Dirac equation from the Hamiltonian and the case with a gravitational field

TL;DR

This paper derives the Dirac equation from classical-quantum correspondence, extends it to gravitational fields using 4-vector transformations, and compares it with the standard gravitational Dirac equation, revealing key differences.

Contribution

It presents a novel derivation of the Dirac equation applicable to gravitational fields, replacing spinor transformations with 4-vector transformations for general coordinates.

Findings

Derivation applies to free, electromagnetic, and gravitational cases.

Reformulation uses 4-vector transformation, maintaining Lorentz covariance.

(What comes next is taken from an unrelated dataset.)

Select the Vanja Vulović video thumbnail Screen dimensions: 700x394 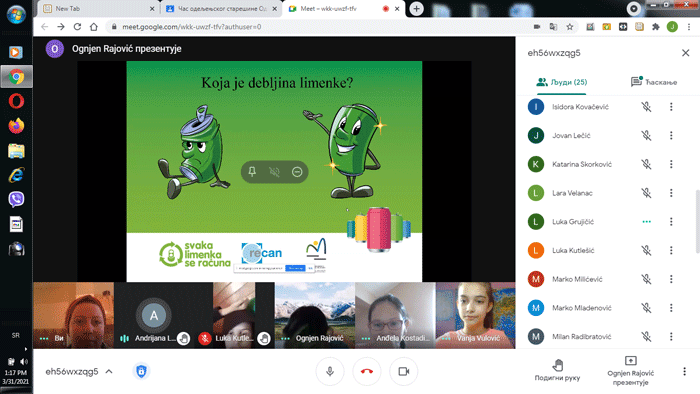pyautogui.click(x=475, y=315)
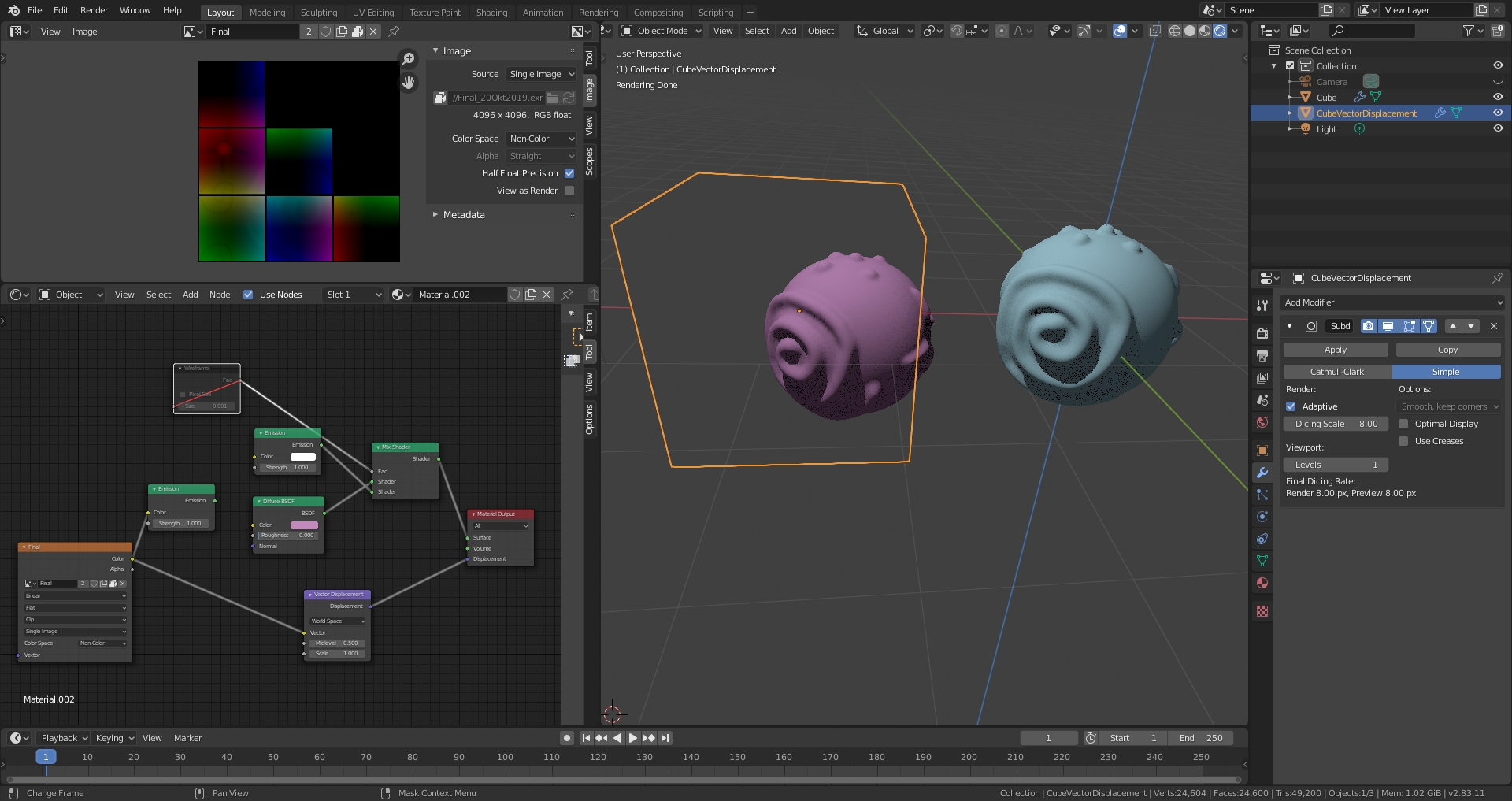
Task: Toggle modifier display in render camera icon
Action: coord(1369,326)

Resulting gravitational Dirac equation differs from the standard Fock-Weyl form.

Abstract

Starting from an interpretation of the classical-quantum correspondence, we derive the Dirac equation by factorizing the algebraic relation satisfied by the classical Hamiltonian, before applying the correspondence. This derivation applies in the same form to a free particle, to one in an electromagnetic field, and to one subjected to geodesic motion in a static metric, and leads to the same, usual form of the Dirac equation--in special coordinates. To use the equation in the static-gravitational case, we need to rewrite it in more general coordinates. This can be done only if the usual, spinor transformation of the wave function is replaced by the 4-vector transformation. We show that the latter also makes the flat-space-time Dirac equation Lorentz-covariant, although the Dirac matrices are not invariant. Because the equation itself is left unchanged in the flat case, the 4-vector transformation does not alter the main physical consequences of that equation in that case. However, the equation derived in the static-gravitational case is not equivalent to the standard (Fock-Weyl) gravitational extension of the Dirac equation.